Complex temporal patterns of bruxism require multi-day observation to capture clinically meaningful patterns, with three days being the minimum viable EMG monitoring period for comprehensive bruxism assessment.
Key Findings
Results
Sleep grinding episodes showed a progressive day-to-day increase across measurement nights.
A linear temporal model was used to characterize sleep grinding patterns.
The model revealed a day-to-day increase indicating progressive elevation in grinding activity across measurement nights.
20 subjects used a portable EMG device for 72 hours of continuous recording.
This finding suggests that single-night recordings may underestimate sleep grinding activity.
Results
Sleep clenching episodes demonstrated both a day-to-day increase and a linear decline across sleep hours within each night.
A basic model was used to characterize sleep clenching patterns.
The model revealed a day-to-day increase in clenching episodes.
Within each night, sleep clenching showed a linear decline across sleep hours.
This indicates that clenching is more prevalent in the earlier portions of the sleep period.
Results
Awake grinding episodes showed an hourly decline throughout waking hours with no significant day-to-day variation.
A linear temporal model revealed a decline in grinding episodes across waking hours.
No significant day-to-day variation was observed for awake grinding.
This temporal pattern distinguishes awake grinding from sleep grinding, which showed day-to-day increases.
The finding suggests grinding activity diminishes as the waking day progresses.
Results
Awake clenching episodes exhibited curvilinear (polynomial) patterns for both hourly and daily variations.
A polynomial model best characterized awake clenching temporal patterns.
Curvilinear patterns were observed for both hourly variation within each day and daily variation across the monitoring period.
This nonlinear pattern is distinct from the linear patterns observed for other bruxism behaviors.
The complexity of awake clenching patterns requires polynomial rather than simple linear modeling.
Results
The four bruxism behavior types (sleep grinding, sleep clenching, awake grinding, awake clenching) displayed distinct temporal signatures from one another.
Sleep and awake bruxism showed different temporal dynamics, as did grinding versus clenching behaviors.

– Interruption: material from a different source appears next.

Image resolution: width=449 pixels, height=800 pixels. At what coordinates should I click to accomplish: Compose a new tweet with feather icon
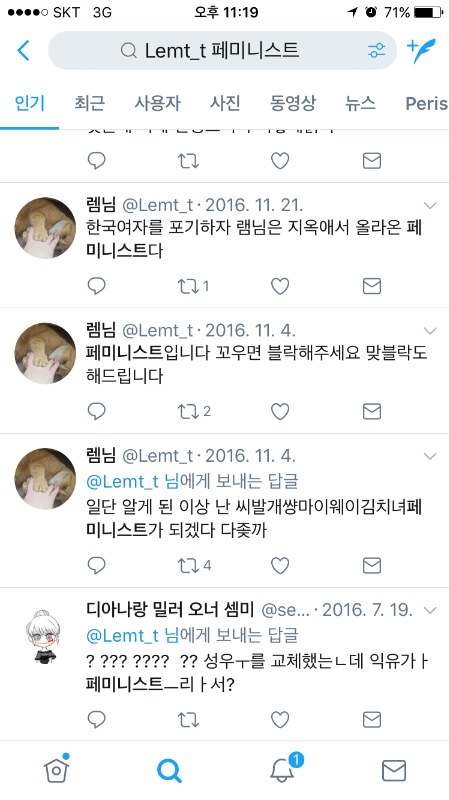(x=421, y=50)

Sleep grinding followed a linear day-to-day increase; sleep clenching showed both a day-to-day increase and nightly decline.

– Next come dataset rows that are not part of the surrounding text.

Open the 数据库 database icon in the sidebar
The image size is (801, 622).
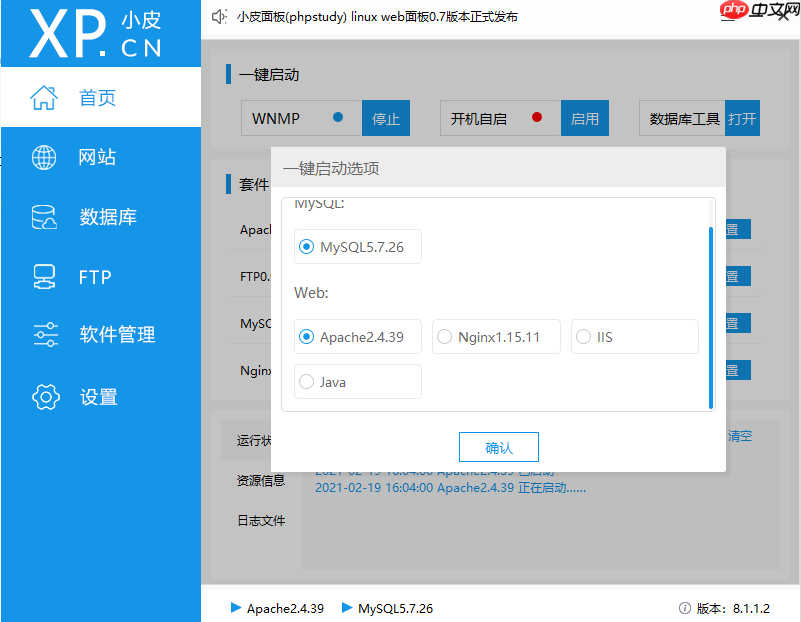coord(44,217)
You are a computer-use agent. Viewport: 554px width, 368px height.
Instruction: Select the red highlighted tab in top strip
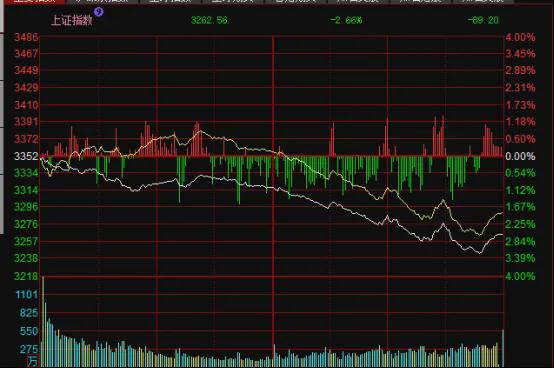pyautogui.click(x=33, y=1)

Awake grinding showed a linear hourly decline; awake clenching showed curvilinear daily and hourly patterns.
These distinct temporal signatures 'support the need for differentiated monitoring protocols' for each behavior type.
Results
Three days was identified as the minimum viable EMG monitoring period for comprehensive bruxism assessment.

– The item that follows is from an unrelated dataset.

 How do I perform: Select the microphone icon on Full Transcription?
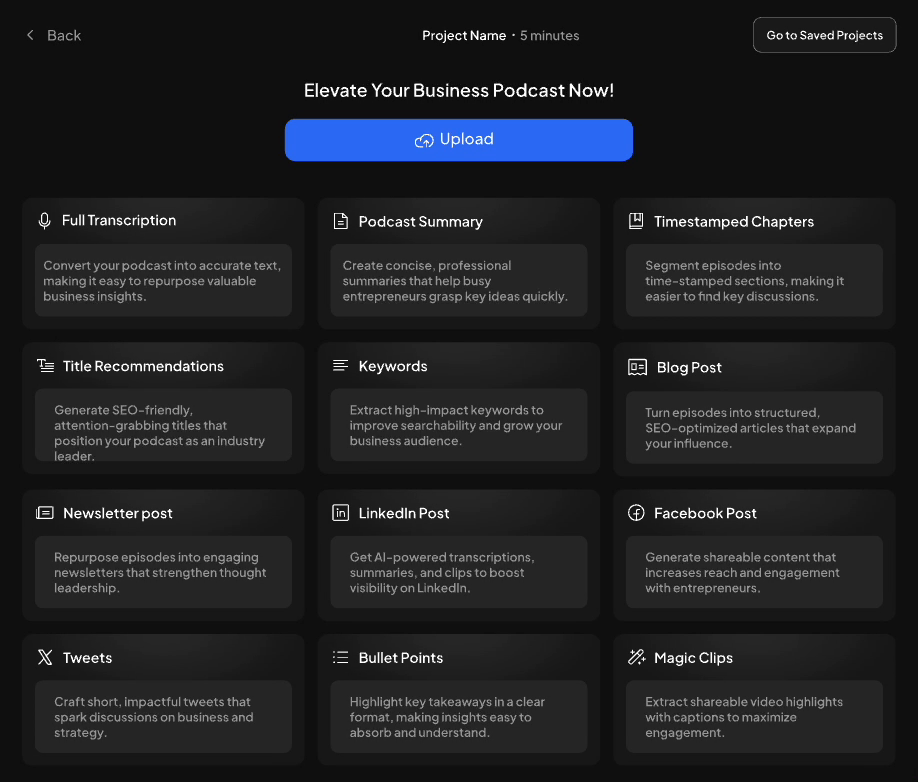45,220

The study used 72 hours (3 days/nights) of continuous portable EMG recording in 20 subjects.
The authors concluded that 'three days might be the minimum viable EMG monitoring period for comprehensive bruxism assessment.'
Single-day assessments were characterized as potentially missing 'critical temporal dynamics' and underestimating 'the condition's severity and variability.'
The authors recommend standardization regarding EMG variables and minimum recording period for future studies.
Methods
The study employed a mixed model analysis framework to evaluate both hourly and day-to-day variations in bruxism episodes.
20 subjects participated, each wearing a portable EMG device for 72 continuous hours.
Variables analyzed included number of grinding and clenching episodes per hour of sleep and per hour of wakefulness.
Additional variables were supplied by the instrument's built-in algorithm.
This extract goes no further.